__Source material__
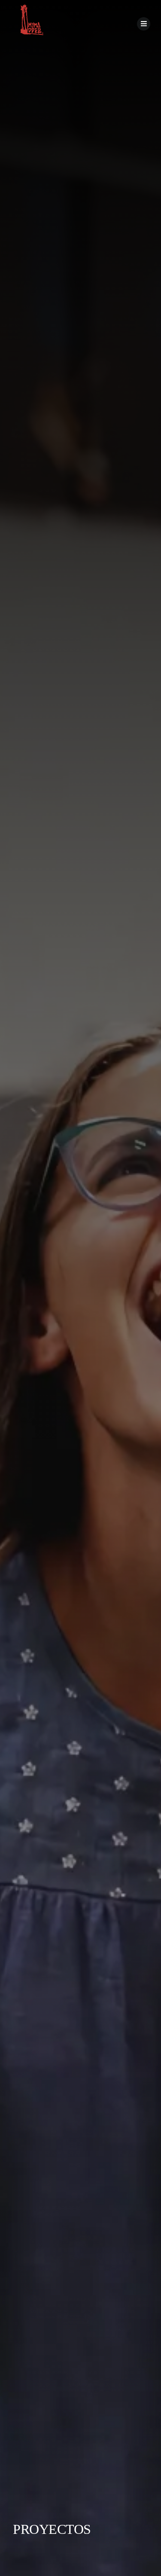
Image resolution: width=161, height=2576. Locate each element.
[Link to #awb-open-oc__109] (144, 24)
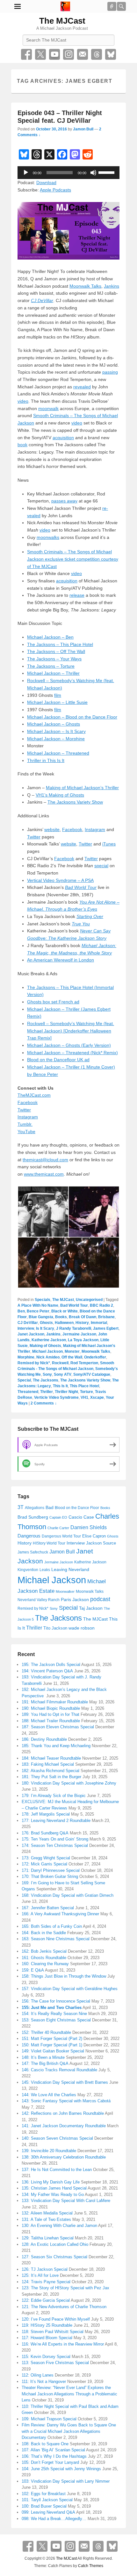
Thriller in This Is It (45, 760)
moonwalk (48, 408)
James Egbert (106, 1328)
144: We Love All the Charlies (49, 2094)
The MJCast (62, 21)
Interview (26, 1328)
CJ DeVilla (41, 300)
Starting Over (89, 916)
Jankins (111, 286)
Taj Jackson (91, 1608)
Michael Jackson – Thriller (53, 673)
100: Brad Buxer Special (44, 2506)
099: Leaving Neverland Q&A (48, 2512)
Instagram (68, 54)
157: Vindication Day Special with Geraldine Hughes (70, 1988)
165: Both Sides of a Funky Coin (52, 1926)
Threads (96, 54)
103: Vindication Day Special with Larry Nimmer (66, 2481)
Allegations (34, 1508)
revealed (82, 386)
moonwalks (48, 537)
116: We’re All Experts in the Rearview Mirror (63, 2344)
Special (24, 1380)
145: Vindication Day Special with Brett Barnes (65, 2082)
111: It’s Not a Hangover (44, 2381)
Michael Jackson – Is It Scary (56, 731)
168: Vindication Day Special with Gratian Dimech (67, 1895)
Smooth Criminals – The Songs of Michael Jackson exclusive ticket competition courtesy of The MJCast (72, 559)
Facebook (26, 54)
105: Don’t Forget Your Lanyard (50, 2462)
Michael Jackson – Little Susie (57, 702)
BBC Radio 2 (101, 1305)
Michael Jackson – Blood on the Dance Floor (72, 717)
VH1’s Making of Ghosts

__Goal of the exercise__
Transcribe each line of the data above, unaltered, from the one where "James Egbert (106, 1328)" appears to the one where "157: Vindication Day" appears, inclusive of both.

__Result for this task__
James Egbert (106, 1328)
144: We Love All the Charlies (49, 2094)
The MJCast (62, 21)
Interview (26, 1328)
CJ DeVilla (41, 300)
Starting Over (89, 916)
Jankins (111, 286)
Taj Jackson (91, 1608)
Michael Jackson – Thriller (53, 673)
100: Brad Buxer Special (44, 2506)
099: Leaving Neverland Q&A (48, 2512)
Instagram (68, 54)
157: Vindication Day Special with Geraldine Hughes (70, 1988)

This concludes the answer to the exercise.